Mesophilic aerobic bacteria grow in the presence of air and temperature ranges between 20 and 45 °C; their investigation in food science is very important, because they are indicators of food contamination due to contaminated raw materials, and inadequate cleaning and disinfection processes. Also, their presence indicates the existence of conditions that can favor the growth of pathogens such as Clostridium botulinium, Cl. Perfringers, Bacillus mesentericus, B. subtilis, Lactobacillus lycopersici, L. pentaceticus, etc. High counts of these bacteria indicate that food will soon spoil because of these microorganisms [9].

The presence of total coliforms is an indicator of potential fecal human contamination and the presence of enteric pathogens [10]. Penicillum notatum is a fungus that grows quickly, between 3 and 7 days. It rarely causes fungal disease in compromised patients [11]. Aspergillus fumigatus can cause allergic aspergillosis, which causes granulomas in the lungs. Rarely does the organism cause diseases in humans [12]. Aspergillus niger has various industrial applications. It can rarely cause external otitis and allergic aspergillosis [13].

The innovative purpose of this study is to intensify the biocidal properties of chitosan–starch films against food-contaminant-indicator microorganisms (mentioned here) by using organic and nontoxic materials, such as natural extracts, with demonstrated antimicrobial properties that are compatible with the matrix film. By using simple and cheaply obtained extracts from renewable resources, this innovation may also reduce costs. These new biomaterials are promising candidates for food packaging because of their lower transparency, higher opacity, flexibility, and adequate operating temperature.

2. Results and Discussion

2.1. Antimicrobial Activity

The antimicrobial activity of each film was observed using two series of three tests. A film was considered biocidal if it prevented the growth of microorganisms not only in its surface but also in its periphery. The antimicrobial activity of these films cannot be explained perfectly, but some researchers have proposed several mechanisms. The antimicrobial activity of chitosan–starch with natural antioxidants from natural extracts may be attributable to the following mechanisms.

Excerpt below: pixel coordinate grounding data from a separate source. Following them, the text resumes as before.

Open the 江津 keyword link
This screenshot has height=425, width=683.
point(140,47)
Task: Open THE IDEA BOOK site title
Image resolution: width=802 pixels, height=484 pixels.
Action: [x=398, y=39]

The electrostatic interaction between positively charged chitosan and some bacteria with negatively charged cellular membranes (such as certain types of aerobic mesophilic and coliform bacteria) significantly alters the barrier properties of these membranes. This implies the modification of nutrients and waste flow, resulting in the bacterium’s elimination. The phospholipids present in the cellular membranes of Gram-negative bacteria interact with the NH- groups of the chitosan, causing the bacteria to lose cellular material. The chelating capacity of the chitosan can affect microbial growth. The use of acetic acid as a chitosan solvent can improve the antimicrobial activity of chitosan according to a study that showed that organic acids with low carbon numbers produce better antibacterial solutions [14].

The external membranes of bacteria protect them against polar organic compounds, which are harmful to them [15]. Consequently, it is possible that cell membranes are broken by the action of chitosan, promoting the entry of natural antioxidants into the cells. The antioxidants have antimicrobial properties and can therefore increase the antibacterial properties of chitosan. The interaction between positively charged amino groups of chitosan (positive charge is caused by the acid solvent) and negative residues in the fungi walls changes the permeability of the fungal plasmatic membrane, altering its main functions. The presence of chitosan inhibits some enzymatic synthesis on fungi and can favor the occurrence of cytological alterations [16].

Carvacrol is capable of breaking the external membrane of Gram-negative bacteria, causing the exit of lipopolysaccharides and increasing the permeability of the cytoplasmic membrane [17]. The presence of carvacrol stimulates the removal of adenosine triphosphate (ATP) from the cell, inhibiting enzymes and decreasing the proton motive force [7,18].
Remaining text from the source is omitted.